■ **List of tasks**
1: In the passage on the aftermath of In re Trulia, what name is given to the attorneys' fees sought in exchange for voluntary dismissals and non-material supplemental disclosures?
2: Transcribe the passage on the aftermath of In re Trulia from "In its 2016" to "or tender offer.".

■ **Excerpt to read**
☆ ☆ ☆ ☆
The Aftermath of In re Trulia Stockholder Litigation

In its 2016 decision in In re Trulia Stockholder Litigation, the Delaware Court of Chancery acknowledged the issue of meritless merger lawsuits and indicated a policy disfavoring approval of merger litigation settlements and associated attorneys’ fees without a meaningful benefit to shareholders.  However, Trulia led to a new trend in merger litigation: Plaintiffs shifted from pre-closing deal challenges seeking injunctive relief or additional disclosures to deal litigation under federal law alleging monetary damages for violations of Section 14 of the Securities Exchange Act of 1934, which prohibits materially misleading disclosures in connection with a proxy statement or tender offer.  

As with the disclosure only suits filed in the Delaware Court of Chancery, companies seeking to avoid delays in completing merger transactions and the expense of litigating a case on the merits often elected to resolve these suits with supplemental disclosures and payment of relatively modest attorneys’ fees.  As a result, certain plaintiffs’ firms started filing cases in federal court  without expecting meaningful benefits for shareholder class members through corrective disclosures or recovery, but with the sole intent of obtaining attorneys’ fees -- known as mootness fees -- in exchange for voluntary dismissals and non-material supplemental disclosures.  In this way, plaintiffs simply moved the battle ground over deal disclosures from Delaware Chancery Court to federal district courts.
☆ ☆ ☆ ☆
■ **Stored data**

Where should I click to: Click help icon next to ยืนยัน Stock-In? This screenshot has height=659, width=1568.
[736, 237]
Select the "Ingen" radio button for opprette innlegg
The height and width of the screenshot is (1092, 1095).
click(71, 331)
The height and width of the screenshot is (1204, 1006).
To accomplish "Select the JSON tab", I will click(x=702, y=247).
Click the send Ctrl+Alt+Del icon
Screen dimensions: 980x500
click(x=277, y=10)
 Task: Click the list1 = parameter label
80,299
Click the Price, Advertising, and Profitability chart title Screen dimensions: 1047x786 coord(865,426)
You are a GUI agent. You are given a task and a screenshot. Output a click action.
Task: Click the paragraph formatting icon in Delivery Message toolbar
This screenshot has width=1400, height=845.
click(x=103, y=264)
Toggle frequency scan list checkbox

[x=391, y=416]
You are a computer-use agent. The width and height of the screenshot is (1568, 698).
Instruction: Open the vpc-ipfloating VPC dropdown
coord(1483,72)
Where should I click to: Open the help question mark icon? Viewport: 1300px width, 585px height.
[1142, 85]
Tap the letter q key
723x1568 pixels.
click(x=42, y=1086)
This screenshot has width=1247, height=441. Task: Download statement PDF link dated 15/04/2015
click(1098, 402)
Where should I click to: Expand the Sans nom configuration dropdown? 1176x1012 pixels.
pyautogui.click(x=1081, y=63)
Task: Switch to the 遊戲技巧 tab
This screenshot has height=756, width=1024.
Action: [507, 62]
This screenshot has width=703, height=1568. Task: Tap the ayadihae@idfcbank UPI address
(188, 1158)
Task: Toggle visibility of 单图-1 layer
☆ ☆ ☆ ☆
■ **Solutions in order**
1: They are called mootness fees.

2:
In its 2016 decision in In re Trulia Stockholder Litigation, the Delaware Court of Chancery acknowledged the issue of meritless merger lawsuits and indicated a policy disfavoring approval of merger litigation settlements and associated attorneys’ fees without a meaningful benefit to shareholders.  However, Trulia led to a new trend in merger litigation: Plaintiffs shifted from pre-closing deal challenges seeking injunctive relief or additional disclosures to deal litigation under federal law alleging monetary damages for violations of Section 14 of the Securities Exchange Act of 1934, which prohibits materially misleading disclosures in connection with a proxy statement or tender offer.